How 3D Scans Turn Into Paintings
Why It Matters
By merging 3D scanning with traditional painting, artists gain unprecedented control over composition and lighting, reshaping creative workflows and opening new market opportunities for hybrid digital‑physical art.
Key Takeaways
- •Artist starts with physical sketches, scans them into virtual reality.
- •Digital dioramas let him build complex landscapes impossible a decade ago.
- •3D scans enable precise lighting and composition for plein‑air paintings.
- •Printed photos from virtual scenes become reference for final artwork.
- •Fusion of sculpture and painting challenges traditional landscape conventions.
Summary
The video follows an artist who begins with small physical sculptures or sketches, scans them, and brings them into a virtual reality environment to serve as the foundation for a painting.
Using the scanned models, he constructs a “digital diorama,” a fully manipulable 3D scene where every twig, leaf, and animal can be positioned and lit with precision—something that was impractical before recent advances in 3D scanning and rendering.
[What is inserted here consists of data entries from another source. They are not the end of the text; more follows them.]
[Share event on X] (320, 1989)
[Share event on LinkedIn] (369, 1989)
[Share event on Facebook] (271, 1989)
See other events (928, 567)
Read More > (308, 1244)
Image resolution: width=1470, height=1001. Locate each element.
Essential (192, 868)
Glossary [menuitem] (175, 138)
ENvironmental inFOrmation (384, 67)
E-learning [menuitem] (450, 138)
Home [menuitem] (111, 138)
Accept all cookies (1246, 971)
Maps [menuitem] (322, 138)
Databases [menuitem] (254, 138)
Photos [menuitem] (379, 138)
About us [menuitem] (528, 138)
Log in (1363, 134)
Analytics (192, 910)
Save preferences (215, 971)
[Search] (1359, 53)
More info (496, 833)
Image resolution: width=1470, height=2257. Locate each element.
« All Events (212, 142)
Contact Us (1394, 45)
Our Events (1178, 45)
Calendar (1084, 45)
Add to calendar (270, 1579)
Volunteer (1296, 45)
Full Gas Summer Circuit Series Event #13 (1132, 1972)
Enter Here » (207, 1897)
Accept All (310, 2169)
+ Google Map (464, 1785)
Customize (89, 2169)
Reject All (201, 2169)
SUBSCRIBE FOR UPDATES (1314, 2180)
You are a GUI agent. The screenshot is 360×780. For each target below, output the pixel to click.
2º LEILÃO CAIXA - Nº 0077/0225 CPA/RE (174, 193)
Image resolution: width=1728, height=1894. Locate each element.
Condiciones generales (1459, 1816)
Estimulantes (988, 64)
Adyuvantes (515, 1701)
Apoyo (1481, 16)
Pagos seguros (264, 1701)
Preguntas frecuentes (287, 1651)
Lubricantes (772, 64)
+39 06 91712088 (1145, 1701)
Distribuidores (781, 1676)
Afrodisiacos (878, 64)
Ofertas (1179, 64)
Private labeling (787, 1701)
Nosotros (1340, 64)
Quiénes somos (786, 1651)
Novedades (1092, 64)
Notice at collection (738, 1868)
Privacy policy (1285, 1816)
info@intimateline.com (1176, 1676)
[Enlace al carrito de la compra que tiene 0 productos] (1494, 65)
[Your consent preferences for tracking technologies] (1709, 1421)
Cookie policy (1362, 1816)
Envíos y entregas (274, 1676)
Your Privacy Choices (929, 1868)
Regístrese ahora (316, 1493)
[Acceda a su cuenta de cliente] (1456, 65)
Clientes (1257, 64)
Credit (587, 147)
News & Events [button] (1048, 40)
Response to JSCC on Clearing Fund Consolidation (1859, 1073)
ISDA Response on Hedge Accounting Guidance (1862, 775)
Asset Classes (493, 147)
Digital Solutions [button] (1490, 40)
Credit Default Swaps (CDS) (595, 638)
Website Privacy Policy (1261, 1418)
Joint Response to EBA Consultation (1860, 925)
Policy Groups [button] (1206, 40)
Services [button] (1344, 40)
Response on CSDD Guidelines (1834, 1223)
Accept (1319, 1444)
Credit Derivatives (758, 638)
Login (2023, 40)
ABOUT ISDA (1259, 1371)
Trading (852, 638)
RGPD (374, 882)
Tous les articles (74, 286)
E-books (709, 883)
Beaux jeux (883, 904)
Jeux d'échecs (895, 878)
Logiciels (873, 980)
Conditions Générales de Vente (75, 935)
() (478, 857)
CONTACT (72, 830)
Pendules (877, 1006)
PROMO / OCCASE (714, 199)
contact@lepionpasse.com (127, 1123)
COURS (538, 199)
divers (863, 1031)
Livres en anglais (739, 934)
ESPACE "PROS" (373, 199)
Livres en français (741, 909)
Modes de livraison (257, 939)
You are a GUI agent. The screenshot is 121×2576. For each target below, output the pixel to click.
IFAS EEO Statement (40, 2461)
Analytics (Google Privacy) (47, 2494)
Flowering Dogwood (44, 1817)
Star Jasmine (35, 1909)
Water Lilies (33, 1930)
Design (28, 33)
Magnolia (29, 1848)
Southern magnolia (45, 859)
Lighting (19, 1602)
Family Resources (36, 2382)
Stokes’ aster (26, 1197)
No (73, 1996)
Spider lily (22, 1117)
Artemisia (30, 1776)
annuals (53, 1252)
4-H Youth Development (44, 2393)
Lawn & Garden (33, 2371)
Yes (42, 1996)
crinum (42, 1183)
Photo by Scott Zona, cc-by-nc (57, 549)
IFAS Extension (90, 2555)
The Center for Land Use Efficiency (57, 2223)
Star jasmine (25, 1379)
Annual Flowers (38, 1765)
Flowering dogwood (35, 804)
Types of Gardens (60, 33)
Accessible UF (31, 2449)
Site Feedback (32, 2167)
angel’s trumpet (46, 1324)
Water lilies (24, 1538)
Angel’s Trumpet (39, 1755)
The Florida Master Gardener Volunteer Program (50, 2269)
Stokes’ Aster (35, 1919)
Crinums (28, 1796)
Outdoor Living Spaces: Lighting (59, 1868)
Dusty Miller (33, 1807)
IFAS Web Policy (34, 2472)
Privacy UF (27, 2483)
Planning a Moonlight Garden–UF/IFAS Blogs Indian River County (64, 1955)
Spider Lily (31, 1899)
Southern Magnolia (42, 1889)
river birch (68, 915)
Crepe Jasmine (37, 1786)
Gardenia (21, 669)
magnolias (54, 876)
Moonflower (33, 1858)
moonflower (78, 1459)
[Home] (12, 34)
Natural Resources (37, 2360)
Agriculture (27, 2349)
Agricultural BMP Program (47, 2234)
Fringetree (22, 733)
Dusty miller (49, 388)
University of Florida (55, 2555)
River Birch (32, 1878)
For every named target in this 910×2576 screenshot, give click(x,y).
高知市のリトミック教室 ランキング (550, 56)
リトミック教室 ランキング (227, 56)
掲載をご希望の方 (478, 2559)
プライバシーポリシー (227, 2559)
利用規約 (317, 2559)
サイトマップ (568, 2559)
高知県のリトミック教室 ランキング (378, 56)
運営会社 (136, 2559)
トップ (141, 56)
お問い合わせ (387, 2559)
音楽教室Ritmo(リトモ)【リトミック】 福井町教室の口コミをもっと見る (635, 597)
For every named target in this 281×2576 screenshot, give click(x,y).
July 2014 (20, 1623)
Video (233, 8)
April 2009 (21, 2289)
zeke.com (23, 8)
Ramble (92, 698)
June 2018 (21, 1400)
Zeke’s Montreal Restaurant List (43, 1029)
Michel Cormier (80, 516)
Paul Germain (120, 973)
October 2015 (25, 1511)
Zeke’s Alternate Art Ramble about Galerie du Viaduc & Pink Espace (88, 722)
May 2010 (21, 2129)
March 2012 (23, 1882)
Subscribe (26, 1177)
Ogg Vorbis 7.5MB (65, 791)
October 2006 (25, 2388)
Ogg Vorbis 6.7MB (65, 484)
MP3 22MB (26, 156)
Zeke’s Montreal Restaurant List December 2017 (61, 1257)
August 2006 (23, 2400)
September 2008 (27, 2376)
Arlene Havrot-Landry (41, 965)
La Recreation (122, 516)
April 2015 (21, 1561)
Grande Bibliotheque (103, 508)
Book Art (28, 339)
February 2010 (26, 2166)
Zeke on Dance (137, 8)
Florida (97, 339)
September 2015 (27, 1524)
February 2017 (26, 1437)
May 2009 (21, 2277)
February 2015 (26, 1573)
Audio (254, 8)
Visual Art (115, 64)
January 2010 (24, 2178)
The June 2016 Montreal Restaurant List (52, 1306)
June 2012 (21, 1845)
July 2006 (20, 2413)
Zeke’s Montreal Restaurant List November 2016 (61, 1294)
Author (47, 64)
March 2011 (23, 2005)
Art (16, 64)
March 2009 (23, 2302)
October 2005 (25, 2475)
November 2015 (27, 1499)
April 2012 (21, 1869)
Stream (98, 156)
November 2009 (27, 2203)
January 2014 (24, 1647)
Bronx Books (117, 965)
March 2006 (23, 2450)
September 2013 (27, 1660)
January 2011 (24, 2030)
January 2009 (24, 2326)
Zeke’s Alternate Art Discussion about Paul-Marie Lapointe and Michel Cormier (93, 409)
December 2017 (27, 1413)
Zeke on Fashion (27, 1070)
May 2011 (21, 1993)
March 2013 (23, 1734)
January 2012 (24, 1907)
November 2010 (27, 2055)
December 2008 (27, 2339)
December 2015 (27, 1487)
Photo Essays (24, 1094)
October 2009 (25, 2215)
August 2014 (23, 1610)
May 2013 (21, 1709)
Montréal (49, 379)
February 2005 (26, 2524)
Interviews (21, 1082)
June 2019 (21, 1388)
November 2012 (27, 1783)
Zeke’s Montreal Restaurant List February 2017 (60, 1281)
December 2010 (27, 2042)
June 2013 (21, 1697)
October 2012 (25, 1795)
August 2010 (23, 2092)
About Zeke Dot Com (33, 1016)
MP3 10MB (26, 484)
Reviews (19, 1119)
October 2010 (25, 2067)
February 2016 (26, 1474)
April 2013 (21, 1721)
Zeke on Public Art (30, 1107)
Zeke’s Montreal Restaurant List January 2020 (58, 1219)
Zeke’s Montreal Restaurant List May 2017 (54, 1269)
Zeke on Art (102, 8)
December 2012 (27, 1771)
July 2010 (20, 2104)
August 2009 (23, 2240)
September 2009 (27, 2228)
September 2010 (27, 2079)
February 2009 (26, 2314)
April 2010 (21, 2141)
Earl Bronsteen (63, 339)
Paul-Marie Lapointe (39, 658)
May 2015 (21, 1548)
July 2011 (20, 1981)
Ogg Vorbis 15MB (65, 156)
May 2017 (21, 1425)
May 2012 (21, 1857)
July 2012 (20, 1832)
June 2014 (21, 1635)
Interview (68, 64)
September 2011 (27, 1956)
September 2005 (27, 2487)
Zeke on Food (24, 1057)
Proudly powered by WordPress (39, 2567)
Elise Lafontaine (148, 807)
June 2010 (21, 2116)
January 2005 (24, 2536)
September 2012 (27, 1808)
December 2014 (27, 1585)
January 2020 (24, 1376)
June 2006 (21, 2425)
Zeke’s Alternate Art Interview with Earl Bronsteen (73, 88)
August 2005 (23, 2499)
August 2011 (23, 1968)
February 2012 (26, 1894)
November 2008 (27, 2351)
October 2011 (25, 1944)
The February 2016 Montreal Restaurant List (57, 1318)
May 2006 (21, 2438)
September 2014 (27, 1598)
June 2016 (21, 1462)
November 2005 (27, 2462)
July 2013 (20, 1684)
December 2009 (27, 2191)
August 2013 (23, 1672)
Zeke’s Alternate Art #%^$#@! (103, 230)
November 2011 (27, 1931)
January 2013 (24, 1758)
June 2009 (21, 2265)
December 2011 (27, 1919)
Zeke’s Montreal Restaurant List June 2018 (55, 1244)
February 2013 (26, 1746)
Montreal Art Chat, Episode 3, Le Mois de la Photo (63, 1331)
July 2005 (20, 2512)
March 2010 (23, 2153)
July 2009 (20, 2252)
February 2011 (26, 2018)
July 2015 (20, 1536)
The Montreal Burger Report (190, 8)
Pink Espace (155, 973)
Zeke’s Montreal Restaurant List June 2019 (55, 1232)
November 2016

He captures a still from this virtual landscape, prints it, and then paints over the reference, noting that “we think we know what a landscape should look… all of the components are handmade and strange.” The process blurs the line between still‑life and landscape.
This workflow expands artistic possibilities, allowing creators to prototype complex environments quickly, experiment with lighting, and merge sculptural and painterly techniques, signaling a shift toward hybrid digital‑physical art practices.